Please render every line of the records below as a numbered list, leaving out the blank lines.

[Data on locating visible targets]
● ● ●
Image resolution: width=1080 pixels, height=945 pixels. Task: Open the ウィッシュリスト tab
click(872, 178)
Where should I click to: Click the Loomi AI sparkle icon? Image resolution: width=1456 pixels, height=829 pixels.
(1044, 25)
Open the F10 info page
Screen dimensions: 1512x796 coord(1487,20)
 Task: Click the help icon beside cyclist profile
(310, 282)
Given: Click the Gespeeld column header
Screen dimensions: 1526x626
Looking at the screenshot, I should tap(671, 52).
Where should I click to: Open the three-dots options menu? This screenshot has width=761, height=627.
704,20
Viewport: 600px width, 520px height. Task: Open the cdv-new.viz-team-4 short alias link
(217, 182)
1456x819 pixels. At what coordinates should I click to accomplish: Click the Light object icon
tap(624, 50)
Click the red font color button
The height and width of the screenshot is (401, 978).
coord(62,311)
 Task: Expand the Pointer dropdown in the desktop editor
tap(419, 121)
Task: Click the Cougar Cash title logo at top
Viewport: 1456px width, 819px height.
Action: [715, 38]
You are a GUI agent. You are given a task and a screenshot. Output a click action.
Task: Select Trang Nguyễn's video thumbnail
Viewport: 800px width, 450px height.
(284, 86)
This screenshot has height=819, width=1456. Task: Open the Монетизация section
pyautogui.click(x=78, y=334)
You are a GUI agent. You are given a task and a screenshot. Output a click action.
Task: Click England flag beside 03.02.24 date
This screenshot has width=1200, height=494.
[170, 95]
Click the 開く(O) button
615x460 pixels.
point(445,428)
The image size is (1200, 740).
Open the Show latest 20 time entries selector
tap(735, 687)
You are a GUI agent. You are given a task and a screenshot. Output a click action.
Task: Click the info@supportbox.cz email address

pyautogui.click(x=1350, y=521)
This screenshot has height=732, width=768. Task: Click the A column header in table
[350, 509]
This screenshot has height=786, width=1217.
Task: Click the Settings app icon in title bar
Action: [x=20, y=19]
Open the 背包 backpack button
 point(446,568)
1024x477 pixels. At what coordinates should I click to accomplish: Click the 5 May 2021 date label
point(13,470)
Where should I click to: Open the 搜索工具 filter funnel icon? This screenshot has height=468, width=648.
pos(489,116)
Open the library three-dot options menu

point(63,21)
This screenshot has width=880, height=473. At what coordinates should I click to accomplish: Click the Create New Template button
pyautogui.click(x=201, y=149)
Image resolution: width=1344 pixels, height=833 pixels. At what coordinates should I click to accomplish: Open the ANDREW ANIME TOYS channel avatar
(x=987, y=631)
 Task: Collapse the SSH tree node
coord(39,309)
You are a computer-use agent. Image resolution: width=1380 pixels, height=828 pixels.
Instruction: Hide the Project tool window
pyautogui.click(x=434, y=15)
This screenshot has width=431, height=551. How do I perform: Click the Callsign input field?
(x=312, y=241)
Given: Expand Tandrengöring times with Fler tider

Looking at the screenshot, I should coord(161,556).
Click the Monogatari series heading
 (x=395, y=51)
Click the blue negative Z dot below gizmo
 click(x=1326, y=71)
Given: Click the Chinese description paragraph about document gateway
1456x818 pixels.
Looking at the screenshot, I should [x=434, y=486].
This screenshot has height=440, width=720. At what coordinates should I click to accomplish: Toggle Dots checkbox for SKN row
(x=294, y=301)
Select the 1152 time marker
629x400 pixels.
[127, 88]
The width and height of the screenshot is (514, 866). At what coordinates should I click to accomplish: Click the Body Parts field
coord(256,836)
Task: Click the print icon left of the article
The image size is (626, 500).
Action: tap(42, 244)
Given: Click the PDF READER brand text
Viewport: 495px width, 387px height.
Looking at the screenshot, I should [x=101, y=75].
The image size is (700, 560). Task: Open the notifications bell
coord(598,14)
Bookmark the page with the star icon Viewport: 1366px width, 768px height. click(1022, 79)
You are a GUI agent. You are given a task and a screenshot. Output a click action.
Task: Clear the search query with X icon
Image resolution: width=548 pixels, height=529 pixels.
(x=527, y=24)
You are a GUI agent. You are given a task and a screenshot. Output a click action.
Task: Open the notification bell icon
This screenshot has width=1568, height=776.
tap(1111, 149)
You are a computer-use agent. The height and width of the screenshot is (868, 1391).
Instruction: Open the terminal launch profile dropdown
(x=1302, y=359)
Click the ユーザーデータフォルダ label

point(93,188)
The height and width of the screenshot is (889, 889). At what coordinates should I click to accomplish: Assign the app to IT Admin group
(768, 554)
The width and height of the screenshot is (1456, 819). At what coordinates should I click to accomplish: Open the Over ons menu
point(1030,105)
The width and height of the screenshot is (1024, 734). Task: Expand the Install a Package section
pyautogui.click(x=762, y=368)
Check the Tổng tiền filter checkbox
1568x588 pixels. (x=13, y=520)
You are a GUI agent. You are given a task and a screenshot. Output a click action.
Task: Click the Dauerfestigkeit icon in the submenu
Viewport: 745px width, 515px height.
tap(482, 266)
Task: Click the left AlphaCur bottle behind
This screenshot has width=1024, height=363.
● ● ●
## Exercise solution
1. Image resolution: width=1080 pixels, height=945 pixels. Task: Open the ウィッシュリスト tab
2. click(872, 178)
3. Where should I click to: Click the Loomi AI sparkle icon? Image resolution: width=1456 pixels, height=829 pixels.
4. (1044, 25)
5. Open the F10 info page
6. Screen dimensions: 1512x796 coord(1487,20)
7.  Task: Click the help icon beside cyclist profile
8. (310, 282)
9. Given: Click the Gespeeld column header
10. Screen dimensions: 1526x626
11. Looking at the screenshot, I should tap(671, 52).
12. Where should I click to: Open the three-dots options menu? This screenshot has width=761, height=627.
13. 704,20
14. Viewport: 600px width, 520px height. Task: Open the cdv-new.viz-team-4 short alias link
15. (217, 182)
16. 1456x819 pixels. At what coordinates should I click to accomplish: Click the Light object icon
17. tap(624, 50)
18. Click the red font color button
19. The height and width of the screenshot is (401, 978).
20. coord(62,311)
21.  Task: Expand the Pointer dropdown in the desktop editor
22. tap(419, 121)
23. Task: Click the Cougar Cash title logo at top
24. Viewport: 1456px width, 819px height.
25. Action: [715, 38]
26. You are a GUI agent. You are given a task and a screenshot. Output a click action.
27. Task: Select Trang Nguyễn's video thumbnail
28. Viewport: 800px width, 450px height.
29. (284, 86)
30. This screenshot has height=819, width=1456. Task: Open the Монетизация section
31. pyautogui.click(x=78, y=334)
32. You are a GUI agent. You are given a task and a screenshot. Output a click action.
33. Task: Click England flag beside 03.02.24 date
34. This screenshot has width=1200, height=494.
35. [170, 95]
36. Click the 開く(O) button
37. 615x460 pixels.
38. point(445,428)
39. The image size is (1200, 740).
40. Open the Show latest 20 time entries selector
41. tap(735, 687)
42. You are a GUI agent. You are given a task and a screenshot. Output a click action.
43. Task: Click the info@supportbox.cz email address
44. pyautogui.click(x=1350, y=521)
45. This screenshot has height=732, width=768. Task: Click the A column header in table
46. [350, 509]
47. This screenshot has height=786, width=1217.
48. Task: Click the Settings app icon in title bar
49. Action: [x=20, y=19]
50. Open the 背包 backpack button
51.  point(446,568)
52. 1024x477 pixels. At what coordinates should I click to accomplish: Click the 5 May 2021 date label
53. point(13,470)
54. Where should I click to: Open the 搜索工具 filter funnel icon? This screenshot has height=468, width=648.
55. pos(489,116)
56. Open the library three-dot options menu
57. point(63,21)
58. This screenshot has width=880, height=473. At what coordinates should I click to accomplish: Click the Create New Template button
59. pyautogui.click(x=201, y=149)
60. Image resolution: width=1344 pixels, height=833 pixels. At what coordinates should I click to accomplish: Open the ANDREW ANIME TOYS channel avatar
61. (x=987, y=631)
62.  Task: Collapse the SSH tree node
63. coord(39,309)
64. You are a computer-use agent. Image resolution: width=1380 pixels, height=828 pixels.
65. Instruction: Hide the Project tool window
66. pyautogui.click(x=434, y=15)
67. This screenshot has width=431, height=551. How do I perform: Click the Callsign input field?
68. (x=312, y=241)
69. Given: Expand Tandrengöring times with Fler tider
70. Looking at the screenshot, I should coord(161,556).
71. Click the Monogatari series heading
72.  (x=395, y=51)
73. Click the blue negative Z dot below gizmo
74.  click(x=1326, y=71)
75. Given: Click the Chinese description paragraph about document gateway
76. 1456x818 pixels.
77. Looking at the screenshot, I should [x=434, y=486].
78. This screenshot has height=440, width=720. At what coordinates should I click to accomplish: Toggle Dots checkbox for SKN row
79. (x=294, y=301)
80. Select the 1152 time marker
81. 629x400 pixels.
82. [127, 88]
83. The width and height of the screenshot is (514, 866). At what coordinates should I click to accomplish: Click the Body Parts field
84. coord(256,836)
85. Task: Click the print icon left of the article
86. The image size is (626, 500).
87. Action: tap(42, 244)
88. Given: Click the PDF READER brand text
89. Viewport: 495px width, 387px height.
90. Looking at the screenshot, I should [x=101, y=75].
91. The image size is (700, 560). Task: Open the notifications bell
92. coord(598,14)
93. Bookmark the page with the star icon Viewport: 1366px width, 768px height. click(1022, 79)
94. You are a GUI agent. You are given a task and a screenshot. Output a click action.
95. Task: Clear the search query with X icon
96. Image resolution: width=548 pixels, height=529 pixels.
97. (x=527, y=24)
98. You are a GUI agent. You are given a task and a screenshot. Output a click action.
99. Task: Open the notification bell icon
100. This screenshot has width=1568, height=776.
101. tap(1111, 149)
102. You are a computer-use agent. The height and width of the screenshot is (868, 1391).
103. Instruction: Open the terminal launch profile dropdown
104. (x=1302, y=359)
105. Click the ユーザーデータフォルダ label
106. point(93,188)
107. The height and width of the screenshot is (889, 889). At what coordinates should I click to accomplish: Assign the app to IT Admin group
108. (768, 554)
109. The width and height of the screenshot is (1456, 819). At what coordinates should I click to accomplish: Open the Over ons menu
110. point(1030,105)
111. The width and height of the screenshot is (1024, 734). Task: Expand the Install a Package section
112. pyautogui.click(x=762, y=368)
113. Check the Tổng tiền filter checkbox
114. 1568x588 pixels. (x=13, y=520)
115. You are a GUI agent. You are given a task and a screenshot. Output a click action.
116. Task: Click the Dauerfestigkeit icon in the submenu
117. Viewport: 745px width, 515px height.
118. tap(482, 266)
119. Task: Click the left AlphaCur bottle behind
120. This screenshot has width=1024, height=363.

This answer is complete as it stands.